(Element and text position data)
+===+

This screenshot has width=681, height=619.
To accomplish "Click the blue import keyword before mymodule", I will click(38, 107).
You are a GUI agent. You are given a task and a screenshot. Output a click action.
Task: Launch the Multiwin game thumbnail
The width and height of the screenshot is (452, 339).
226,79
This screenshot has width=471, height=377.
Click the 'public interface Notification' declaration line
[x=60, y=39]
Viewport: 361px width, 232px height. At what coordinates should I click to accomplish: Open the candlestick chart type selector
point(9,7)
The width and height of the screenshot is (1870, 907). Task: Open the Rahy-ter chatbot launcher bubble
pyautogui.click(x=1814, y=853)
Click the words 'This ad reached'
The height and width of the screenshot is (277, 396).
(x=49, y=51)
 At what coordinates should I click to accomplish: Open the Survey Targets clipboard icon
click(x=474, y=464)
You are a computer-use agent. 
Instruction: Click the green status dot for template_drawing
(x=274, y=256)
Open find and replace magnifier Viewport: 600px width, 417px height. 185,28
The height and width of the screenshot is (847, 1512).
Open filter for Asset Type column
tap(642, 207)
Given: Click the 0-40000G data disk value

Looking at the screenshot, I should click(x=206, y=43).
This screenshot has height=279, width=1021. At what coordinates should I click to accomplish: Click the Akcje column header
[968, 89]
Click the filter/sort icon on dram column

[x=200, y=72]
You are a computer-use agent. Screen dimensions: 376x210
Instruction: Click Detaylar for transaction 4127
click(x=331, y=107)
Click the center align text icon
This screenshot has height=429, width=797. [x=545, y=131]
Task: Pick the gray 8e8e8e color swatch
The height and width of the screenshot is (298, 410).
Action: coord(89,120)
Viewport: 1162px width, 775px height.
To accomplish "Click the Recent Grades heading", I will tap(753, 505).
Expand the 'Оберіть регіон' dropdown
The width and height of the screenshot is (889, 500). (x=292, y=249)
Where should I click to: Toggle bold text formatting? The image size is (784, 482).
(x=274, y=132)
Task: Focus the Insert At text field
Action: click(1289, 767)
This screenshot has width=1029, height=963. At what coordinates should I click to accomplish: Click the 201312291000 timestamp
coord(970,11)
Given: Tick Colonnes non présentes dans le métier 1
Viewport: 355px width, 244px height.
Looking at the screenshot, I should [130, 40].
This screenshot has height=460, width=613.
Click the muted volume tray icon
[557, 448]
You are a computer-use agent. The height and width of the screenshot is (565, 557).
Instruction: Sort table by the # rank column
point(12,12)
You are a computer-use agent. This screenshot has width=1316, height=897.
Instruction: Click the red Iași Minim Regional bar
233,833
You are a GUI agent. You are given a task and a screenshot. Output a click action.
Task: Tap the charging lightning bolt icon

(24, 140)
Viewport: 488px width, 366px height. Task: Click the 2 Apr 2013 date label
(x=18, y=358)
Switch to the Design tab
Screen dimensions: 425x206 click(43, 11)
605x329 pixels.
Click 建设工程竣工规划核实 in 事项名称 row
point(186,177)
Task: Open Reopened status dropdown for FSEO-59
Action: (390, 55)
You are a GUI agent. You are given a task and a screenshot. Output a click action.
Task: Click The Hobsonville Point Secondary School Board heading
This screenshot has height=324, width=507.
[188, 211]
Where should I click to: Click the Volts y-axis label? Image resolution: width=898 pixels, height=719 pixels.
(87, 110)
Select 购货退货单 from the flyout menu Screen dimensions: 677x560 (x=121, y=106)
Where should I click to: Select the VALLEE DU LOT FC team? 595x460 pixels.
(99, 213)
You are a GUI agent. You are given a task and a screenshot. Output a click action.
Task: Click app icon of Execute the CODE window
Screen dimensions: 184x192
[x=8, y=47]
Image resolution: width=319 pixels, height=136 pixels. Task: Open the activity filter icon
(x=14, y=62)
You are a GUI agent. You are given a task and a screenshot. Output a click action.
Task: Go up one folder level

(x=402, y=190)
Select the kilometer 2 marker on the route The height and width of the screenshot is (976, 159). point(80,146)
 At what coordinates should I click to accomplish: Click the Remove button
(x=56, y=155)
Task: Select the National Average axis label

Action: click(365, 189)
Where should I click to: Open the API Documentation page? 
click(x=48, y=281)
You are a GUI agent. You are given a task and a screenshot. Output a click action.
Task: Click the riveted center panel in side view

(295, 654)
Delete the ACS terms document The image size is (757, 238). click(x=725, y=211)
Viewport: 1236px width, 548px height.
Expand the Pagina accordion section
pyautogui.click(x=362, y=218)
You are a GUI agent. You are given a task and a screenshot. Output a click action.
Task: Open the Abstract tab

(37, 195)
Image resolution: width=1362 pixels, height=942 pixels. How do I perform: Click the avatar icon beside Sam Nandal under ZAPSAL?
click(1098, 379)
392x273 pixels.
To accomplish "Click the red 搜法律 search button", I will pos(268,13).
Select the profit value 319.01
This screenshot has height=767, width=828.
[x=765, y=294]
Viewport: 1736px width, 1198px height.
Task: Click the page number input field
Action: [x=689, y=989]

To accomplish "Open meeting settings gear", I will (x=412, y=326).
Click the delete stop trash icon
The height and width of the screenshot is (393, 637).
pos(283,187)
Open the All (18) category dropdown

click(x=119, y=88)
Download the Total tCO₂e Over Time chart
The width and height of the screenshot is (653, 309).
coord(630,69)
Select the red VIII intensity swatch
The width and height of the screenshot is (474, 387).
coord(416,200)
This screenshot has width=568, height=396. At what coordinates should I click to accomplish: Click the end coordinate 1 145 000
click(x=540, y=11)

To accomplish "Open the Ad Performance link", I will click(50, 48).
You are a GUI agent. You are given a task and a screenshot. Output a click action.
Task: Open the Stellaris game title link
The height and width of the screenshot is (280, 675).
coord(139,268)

+===+

Could you give the entries again, word for word, from the line with "The width and height of the screenshot is (1870, 907)." up to and including the line with "Looking at the screenshot, I should click(x=206, y=43)."?

- TASK SOLUTION:
The width and height of the screenshot is (1870, 907). Task: Open the Rahy-ter chatbot launcher bubble
pyautogui.click(x=1814, y=853)
Click the words 'This ad reached'
The height and width of the screenshot is (277, 396).
(x=49, y=51)
 At what coordinates should I click to accomplish: Open the Survey Targets clipboard icon
click(x=474, y=464)
You are a computer-use agent. 
Instruction: Click the green status dot for template_drawing
(x=274, y=256)
Open find and replace magnifier Viewport: 600px width, 417px height. 185,28
The height and width of the screenshot is (847, 1512).
Open filter for Asset Type column
tap(642, 207)
Given: Click the 0-40000G data disk value

Looking at the screenshot, I should click(x=206, y=43).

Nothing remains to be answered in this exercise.